> _PROBLEM STATEMENT_
Write out the lines below exactly as they appear, everything from the start of the records down to the line that contains "[x=704, y=782]", inclusive, and nothing else.

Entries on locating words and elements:
::::

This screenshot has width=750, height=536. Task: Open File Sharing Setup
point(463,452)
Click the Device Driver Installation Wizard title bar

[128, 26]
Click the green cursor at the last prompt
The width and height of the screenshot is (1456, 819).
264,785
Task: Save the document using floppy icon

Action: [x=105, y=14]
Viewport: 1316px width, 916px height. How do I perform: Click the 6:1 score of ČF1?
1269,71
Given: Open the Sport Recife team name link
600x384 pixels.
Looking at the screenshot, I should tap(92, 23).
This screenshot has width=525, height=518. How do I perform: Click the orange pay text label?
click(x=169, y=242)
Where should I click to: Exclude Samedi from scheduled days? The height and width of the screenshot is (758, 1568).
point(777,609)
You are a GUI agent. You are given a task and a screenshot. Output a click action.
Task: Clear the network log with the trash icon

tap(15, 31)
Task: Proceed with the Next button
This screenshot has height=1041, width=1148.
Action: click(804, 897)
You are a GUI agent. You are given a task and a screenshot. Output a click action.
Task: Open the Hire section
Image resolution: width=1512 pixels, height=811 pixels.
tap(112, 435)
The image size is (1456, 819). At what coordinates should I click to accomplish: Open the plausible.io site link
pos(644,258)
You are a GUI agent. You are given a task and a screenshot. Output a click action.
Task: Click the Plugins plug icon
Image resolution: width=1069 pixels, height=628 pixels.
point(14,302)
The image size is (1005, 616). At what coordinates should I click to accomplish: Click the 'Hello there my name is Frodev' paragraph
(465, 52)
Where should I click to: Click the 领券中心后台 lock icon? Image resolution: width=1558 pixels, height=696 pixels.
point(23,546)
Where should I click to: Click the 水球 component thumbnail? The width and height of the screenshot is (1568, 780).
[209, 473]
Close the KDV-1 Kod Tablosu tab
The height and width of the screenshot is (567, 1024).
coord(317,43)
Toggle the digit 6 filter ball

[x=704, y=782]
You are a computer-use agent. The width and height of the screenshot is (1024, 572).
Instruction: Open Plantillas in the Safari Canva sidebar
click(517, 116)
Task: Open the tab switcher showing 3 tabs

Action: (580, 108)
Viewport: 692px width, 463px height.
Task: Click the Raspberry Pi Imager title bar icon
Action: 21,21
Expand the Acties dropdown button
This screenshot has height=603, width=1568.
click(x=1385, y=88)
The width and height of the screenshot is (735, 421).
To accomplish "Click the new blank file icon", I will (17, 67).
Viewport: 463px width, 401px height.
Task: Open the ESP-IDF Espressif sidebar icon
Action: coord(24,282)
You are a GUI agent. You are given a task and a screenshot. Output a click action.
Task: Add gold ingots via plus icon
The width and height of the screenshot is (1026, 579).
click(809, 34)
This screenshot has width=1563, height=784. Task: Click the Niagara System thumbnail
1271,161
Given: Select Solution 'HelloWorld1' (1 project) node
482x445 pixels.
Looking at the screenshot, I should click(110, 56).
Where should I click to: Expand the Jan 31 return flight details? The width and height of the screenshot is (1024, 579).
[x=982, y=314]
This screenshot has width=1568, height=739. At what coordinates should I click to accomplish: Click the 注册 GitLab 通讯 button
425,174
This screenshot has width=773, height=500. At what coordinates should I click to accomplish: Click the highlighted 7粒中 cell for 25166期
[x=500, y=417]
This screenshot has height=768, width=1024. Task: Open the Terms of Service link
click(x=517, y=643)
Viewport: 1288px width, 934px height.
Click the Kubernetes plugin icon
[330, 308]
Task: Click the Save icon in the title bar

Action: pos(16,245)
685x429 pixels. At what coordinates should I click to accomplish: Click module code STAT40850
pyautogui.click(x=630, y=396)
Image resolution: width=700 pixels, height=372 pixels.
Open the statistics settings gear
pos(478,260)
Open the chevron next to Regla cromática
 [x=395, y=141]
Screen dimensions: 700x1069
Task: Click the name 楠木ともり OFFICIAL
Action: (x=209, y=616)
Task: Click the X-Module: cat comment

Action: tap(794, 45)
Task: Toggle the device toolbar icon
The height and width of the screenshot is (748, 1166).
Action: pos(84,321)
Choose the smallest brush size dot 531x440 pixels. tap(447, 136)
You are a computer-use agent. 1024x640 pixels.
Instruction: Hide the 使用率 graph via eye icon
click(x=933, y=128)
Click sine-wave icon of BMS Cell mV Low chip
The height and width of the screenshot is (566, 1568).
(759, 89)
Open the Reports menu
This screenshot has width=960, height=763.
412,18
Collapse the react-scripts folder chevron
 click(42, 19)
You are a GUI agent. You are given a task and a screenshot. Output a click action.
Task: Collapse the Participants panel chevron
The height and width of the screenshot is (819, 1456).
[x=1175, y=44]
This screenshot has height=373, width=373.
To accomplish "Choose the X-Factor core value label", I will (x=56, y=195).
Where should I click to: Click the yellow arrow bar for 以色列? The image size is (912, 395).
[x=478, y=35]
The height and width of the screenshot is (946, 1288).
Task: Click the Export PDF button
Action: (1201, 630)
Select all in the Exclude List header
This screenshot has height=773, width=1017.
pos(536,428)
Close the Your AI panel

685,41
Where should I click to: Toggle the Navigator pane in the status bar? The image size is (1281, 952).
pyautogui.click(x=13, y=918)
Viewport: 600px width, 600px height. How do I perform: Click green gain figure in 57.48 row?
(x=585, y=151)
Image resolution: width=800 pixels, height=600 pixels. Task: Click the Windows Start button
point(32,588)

::::

> _WRITTEN RESPONSE_
This screenshot has width=750, height=536. Task: Open File Sharing Setup
point(463,452)
Click the Device Driver Installation Wizard title bar

[128, 26]
Click the green cursor at the last prompt
The width and height of the screenshot is (1456, 819).
264,785
Task: Save the document using floppy icon

Action: [x=105, y=14]
Viewport: 1316px width, 916px height. How do I perform: Click the 6:1 score of ČF1?
1269,71
Given: Open the Sport Recife team name link
600x384 pixels.
Looking at the screenshot, I should tap(92, 23).
This screenshot has width=525, height=518. How do I perform: Click the orange pay text label?
click(x=169, y=242)
Where should I click to: Exclude Samedi from scheduled days? The height and width of the screenshot is (758, 1568).
point(777,609)
You are a GUI agent. You are given a task and a screenshot. Output a click action.
Task: Clear the network log with the trash icon

tap(15, 31)
Task: Proceed with the Next button
This screenshot has height=1041, width=1148.
Action: click(804, 897)
You are a GUI agent. You are given a task and a screenshot. Output a click action.
Task: Open the Hire section
Image resolution: width=1512 pixels, height=811 pixels.
tap(112, 435)
The image size is (1456, 819). At what coordinates should I click to accomplish: Open the plausible.io site link
pos(644,258)
You are a GUI agent. You are given a task and a screenshot. Output a click action.
Task: Click the Plugins plug icon
Image resolution: width=1069 pixels, height=628 pixels.
point(14,302)
The image size is (1005, 616). At what coordinates should I click to accomplish: Click the 'Hello there my name is Frodev' paragraph
(465, 52)
Where should I click to: Click the 领券中心后台 lock icon? Image resolution: width=1558 pixels, height=696 pixels.
point(23,546)
Where should I click to: Click the 水球 component thumbnail? The width and height of the screenshot is (1568, 780).
[209, 473]
Close the KDV-1 Kod Tablosu tab
The height and width of the screenshot is (567, 1024).
coord(317,43)
Toggle the digit 6 filter ball

[x=704, y=782]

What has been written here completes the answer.